If nothing else, agree to how frequently you will meet or speak. “It could be quarterly or it could be weekly,” says Dr. Howell. “Face time is important, but e-mail and phone calls will work, too, as long as you’ve established some ground rules about this. If the mentee expects a face-to-face meeting and you’re e-mailing your answers, that could be a problem. So you need to establish how you’re going to communicate.”
Those meetings can add up to a sizeable commitment. How much time, exactly, should a new mentor expect to devote to this aspect of leadership? “It varies widely,” Dr. Howell admits. “But I will say that many younger mentees require much more time than older mentors expect. If they’re struggling or haven’t found their stride yet, it can require several hours a week, which is a lot for a busy person’s schedule. But many relationships can be handled weekly or monthly.”

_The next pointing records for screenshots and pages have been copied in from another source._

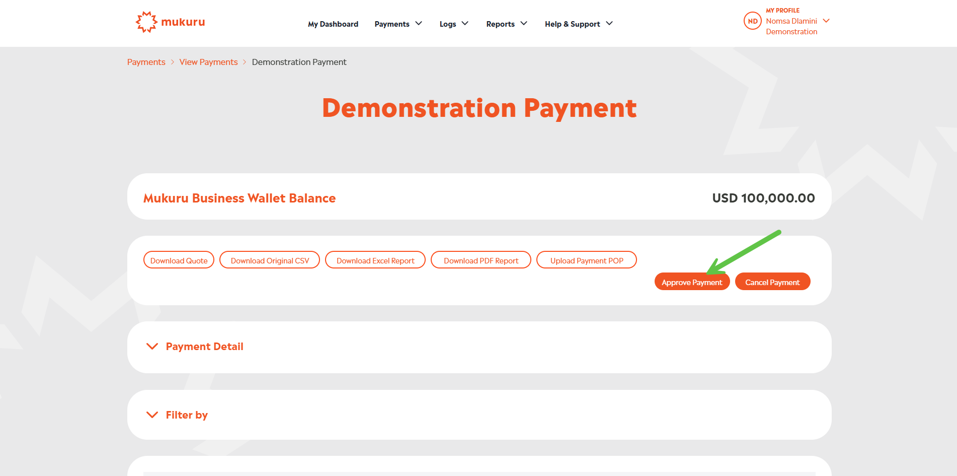Open the Reports dropdown chevron

coord(524,24)
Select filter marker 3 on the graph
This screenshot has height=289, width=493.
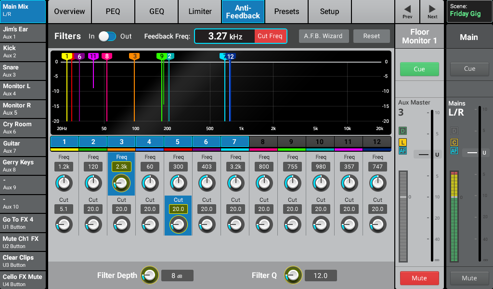coord(134,56)
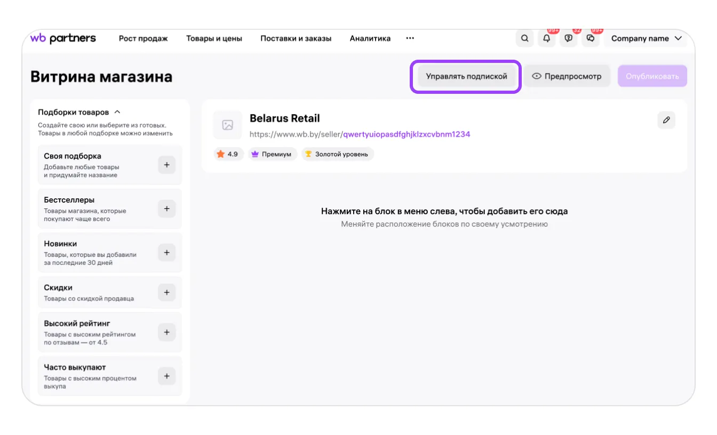The height and width of the screenshot is (435, 717).
Task: Click the search magnifier icon
Action: [x=525, y=38]
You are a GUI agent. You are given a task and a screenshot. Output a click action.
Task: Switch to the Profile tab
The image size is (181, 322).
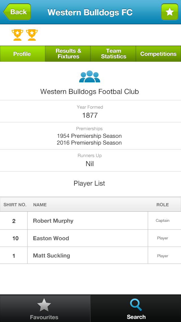point(22,54)
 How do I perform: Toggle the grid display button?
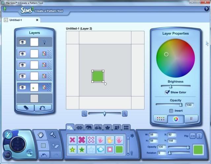[42, 145]
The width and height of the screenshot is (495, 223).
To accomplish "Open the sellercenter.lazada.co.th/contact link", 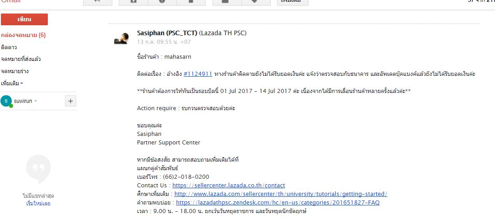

Dr. Faro, who has mentored many hospitalists within her organization, says, “You need to build the relationship; you need enough contact time so that you can understand each other.” For her, that amounts to 40 to 50 hours of getting-to-know-you time, she says. “After that, maybe an hour a week.”
Dr. Faro tailors her guidance to the personality, capabilities, and level of independence of each person she mentors—hence her lengthy initial time frame.
“You need to start with setting up a clear set of goals and outcomes,” she says. “They really need to know what they’re doing and why they’re doing it. So, set up a plan with specific time frames. It’s your job to determine how independent they are; you may end up giving them goals rather than them stating what they’re going to do.”
—Joan C. Faro, MD, FACP, MBA, chief medical officer, John T. Mather Memorial Hospital, Port Jefferson, N.Y.
For example, she might tell one mentee to develop an order set for patients with syncope, and expect a document by an agreed-upon deadline. She might give another individual the same assignment, but walk that person through each step—within reason. “You can’t do it for them, or they’re not going to learn,” she maintains.
Each completed task is met with constructive criticism. How well was the task done? Did the physician leave out anything? If Dr. Faro senses that more guidance is necessary, she steps up her level of involvement.
What Makes a Successful Mentor?
Dr. Faro understands the mentor/mentee process because she’s been part of it for so long. How can you get to that point? Simply agreeing to be a mentor and having regular meetings with your mentee doesn’t necessarily mean you’re doing a good job.
“Good mentors probably listen more than they talk,” explains Dr. Howell. “For many people, if they can talk it out, they will reach their own conclusions and that’s much more powerful than being told something. That ‘Aha!’ moment is a big career moment.”
He also believes strong mentors can give even non-hospitalists helpful career advice. “Good mentors are able to step out of their own shoes and look at the unique situation of the other person, and give advice tailored to that situation,” he explains. “You have to be altruistic in your mentoring; you can’t do it for your own needs.”
Successful mentors also understand their mentees. For example, mentees in leadership positions should receive advice about how to invest in themselves and their careers. “I always recommend SHM’s Leadership Academy, as well as several books, including Getting to Yes and Good to Great to improve themselves as leaders,” says Dr. Howell.